**What you are asked to do:**
Restate word for word the entries below, starting at the line with "Screen dimensions: 647x755" and ending at the line with "Where should I click to: Switch". Keep both end lines and omit the pictures.

**Supplied entries:**

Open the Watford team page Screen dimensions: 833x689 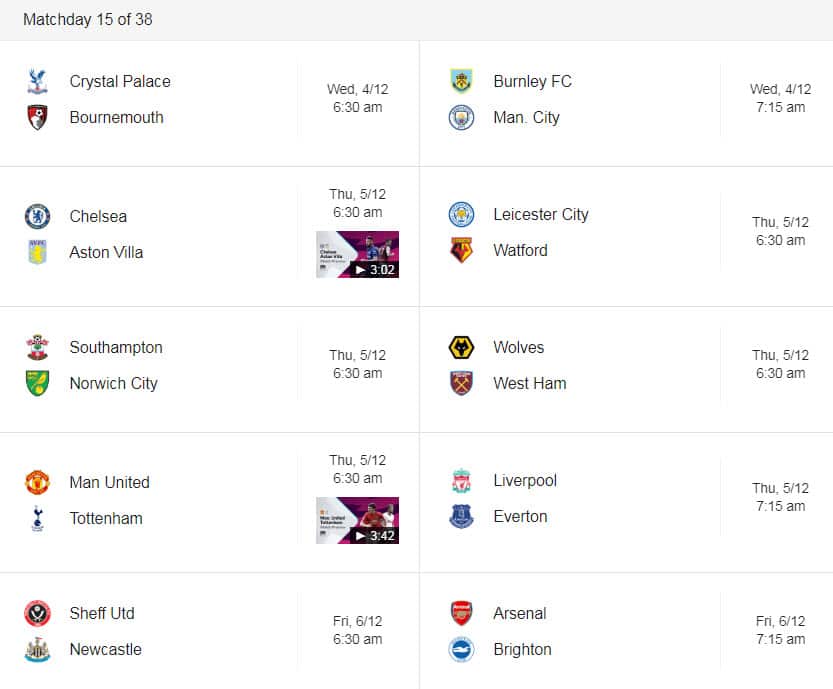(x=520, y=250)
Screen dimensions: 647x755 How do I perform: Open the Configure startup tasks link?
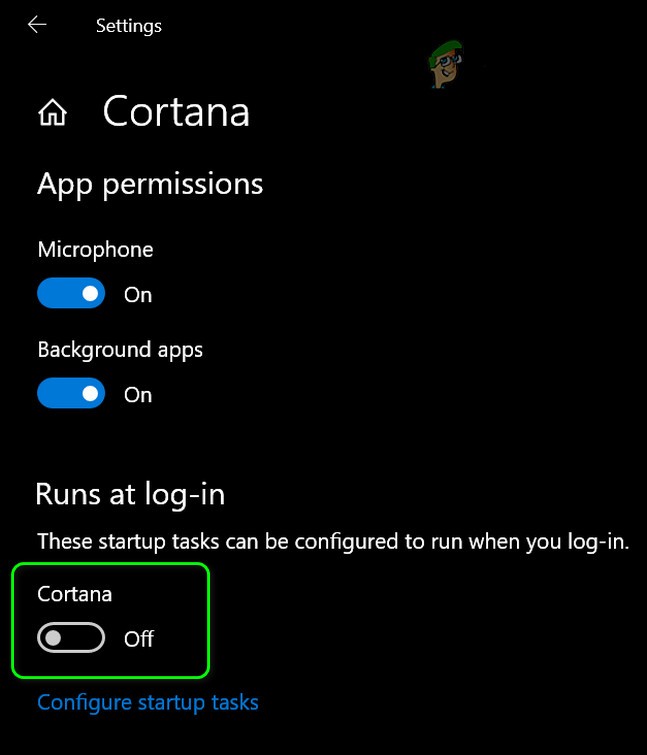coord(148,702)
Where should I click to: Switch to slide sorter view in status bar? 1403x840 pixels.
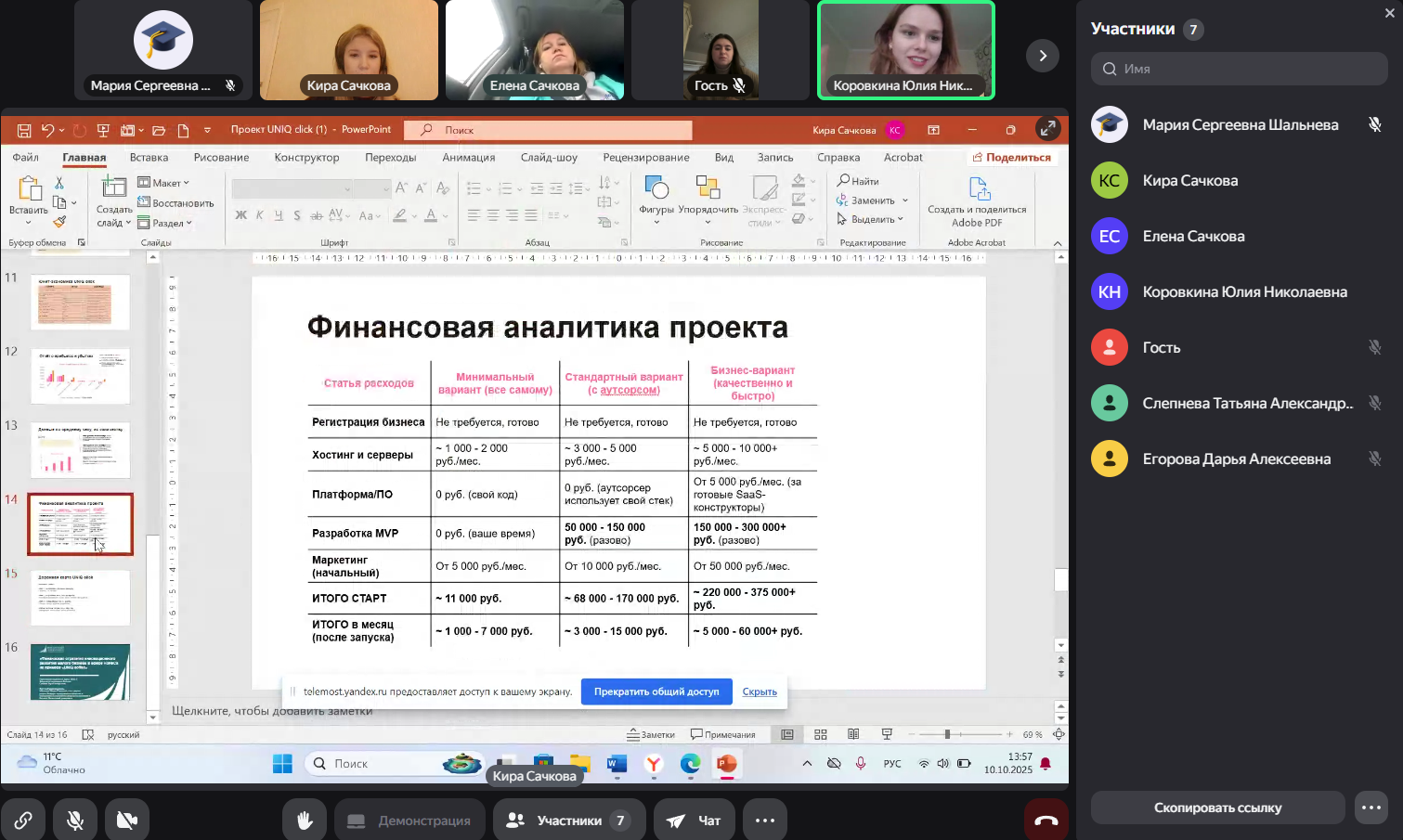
--
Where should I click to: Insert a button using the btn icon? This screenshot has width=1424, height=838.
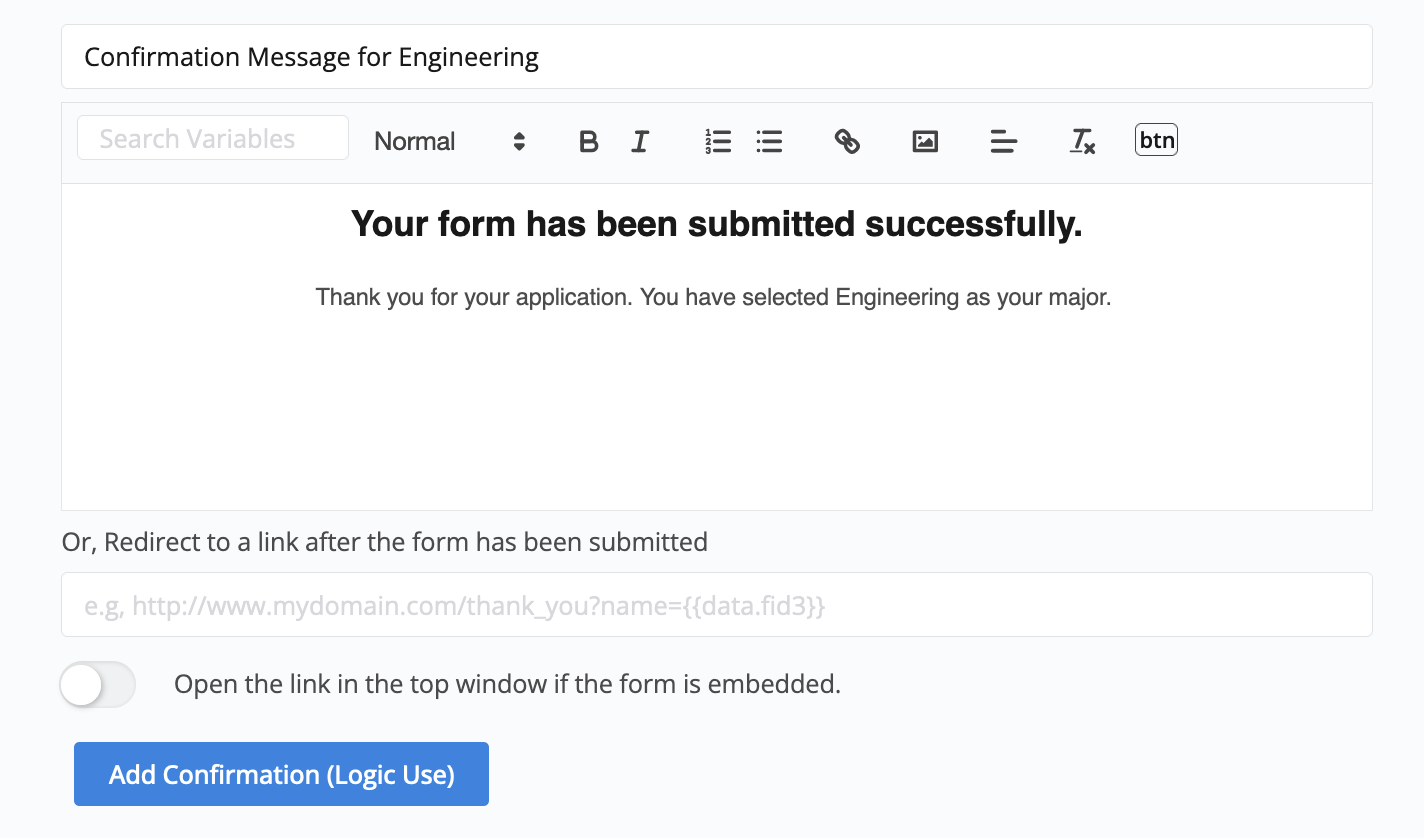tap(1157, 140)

**Reply to the task:**
Screen dimensions: 647x755 How do I perform: Open the Configure startup tasks link?
coord(148,702)
Where should I click to: Switch to slide sorter view in status bar? 1403x840 pixels.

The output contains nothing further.